A key element is that private companies provide most healthcare but with strict regulation provided by government.
The Dutch Health Insurance Act provides the same level of cover that existed under the previous fragmented system: a combination of health fund insurance, social health insurance for employees, people receiving state benefits and people aged 65 and older. The system is funded through a combination of a nominal premium paid by everyone over 18, income-related premiums and public funds.
Drug prescribing is covered by dividing medications into groups, with the maximum reimbursement set on the basis of the average price of the medicines in each group. Someone can choose a more expensive medicine but must pay the difference.
Because the Irish system differs radically from the Dutch system, Fine Gael proposes three phases of health service reform. It says it will first broaden primary care and set performance targets for hospitals. The plan borrows from Northern Ireland by proposing a special delivery unit to ensure hospital waiting lists are sharply cut. In year three it will introduce a system whereby “money follows the patient”, who will be seen as a source of income rather than a cost. At the same time, the National Treatment Purchase Fund will be ended.
Year five will see the introduction of the Dutch model of universal health insurance (UHI), with mandatory health insurance chosen from a range of providers. It will be overseen by a UHI commission established early in the lifetime of a Fine Gael government.
Under UHI, everyone will receive free GP care with premiums either paid for or subsidised by the State. The cost will be no higher than present private health insurance premiums, with the State paying the total insurance costs of children and those with medical cards. Some 75 per cent of UHI funding will come from taxation.
Dr James Reilly, Fine Gael’s health spokesman, made much of the proposed system’s lack of discrimination. He promised strict community rating under UHI and a much strengthened primary care system. The HSE will have a much smaller role, although initially it will lose just 5,000 administrative staff.
He also predicted that smaller hospitals will do well under UHI. However, this aspect of reform will have to be squared with a commitment to improved patient safety, which for certain specialities is clearly linked to size and patient volume.
The implementation of FairCare will not cost any additional money to run hospitals, Fine Gael claims. It predicts efficiencies of 10 per cent from the change process itself. And it says the expansion of primary care will be mainly funded by the private sector.
The success or otherwise of Fine Gael’s plans will be decided on how it times its plans for the expansion of primary-care centres. A fatal flaw in the HSE’s way of doing things has been its failure to build up primary-care teams before attempting to decant patients from the hospital system. Unlike the Netherlands or Northern Ireland, we do not have fully functioning patient-centred primary-care teams. To attempt this degree of reform will require an element of “transformation” funding, the bulk of which should go into the early development of primary care. Without this, the plan will not have a safety net and could quickly lose the confidence of the public. Corporations, a fraction of the size of the HSE, would not attempt significant change without specific funding for the transition process.

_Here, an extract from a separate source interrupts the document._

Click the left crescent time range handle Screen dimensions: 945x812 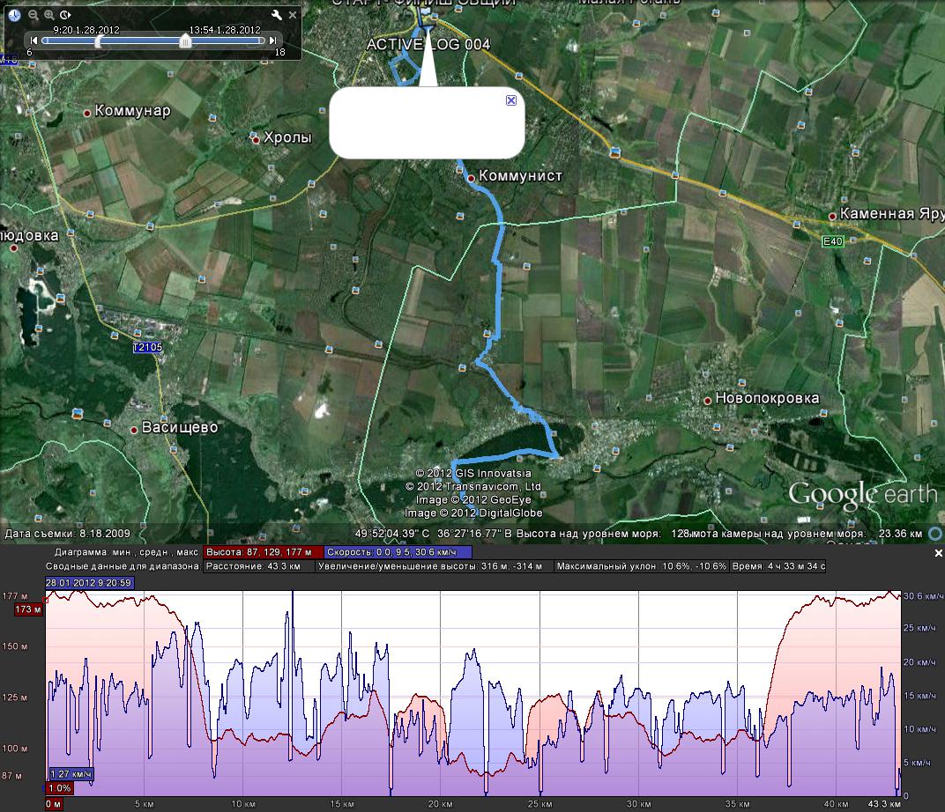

On the plus side, Fine Gael’s plan is a graduated one with a total timeframe of 10 years. And both Enda Kenny and James Reilly were at pains to emphasise they are prepared to modify the reform package as it progresses.
The notion of being able to see a consultant and have a colonoscopy performed in a primary-care centre is attractive, as is the availability of post-hospital care in the same location. The stated aim to treat psychiatric illness just like any other is a laudable aim.
However, the FairCare proposals would be better off without gimmicks such as a National Body Test for which there seems little evidence of effectiveness. While it may pick up certain illnesses at an early stage, it has a significant downside of creating a group of “worried well” who will face unnecessary further testing and anxiety.
For those who may be understandably allergic to healthcare reform after the failed experiment that is the HSE and co-location, convincing them of the value of further health system change may be difficult.
However, there may be some solace to be had from the Netherlands. Earlier attempts at reform such as the Dekker plan and the Simons plan failed for a variety of reasons. What price FairCare succeeding where others have failed? Fine Gael aims to have the Republic in the top three for healthcare quality in Europe and in the European top five on a value-for-money basis at the end of 10 years. FairCare cannot be faulted on ambition. Whether it succeeds in putting health at the centre of the next general election campaign remains to be seen. Its ultimate test will depend on the electorate returning a Fine Gael-led government.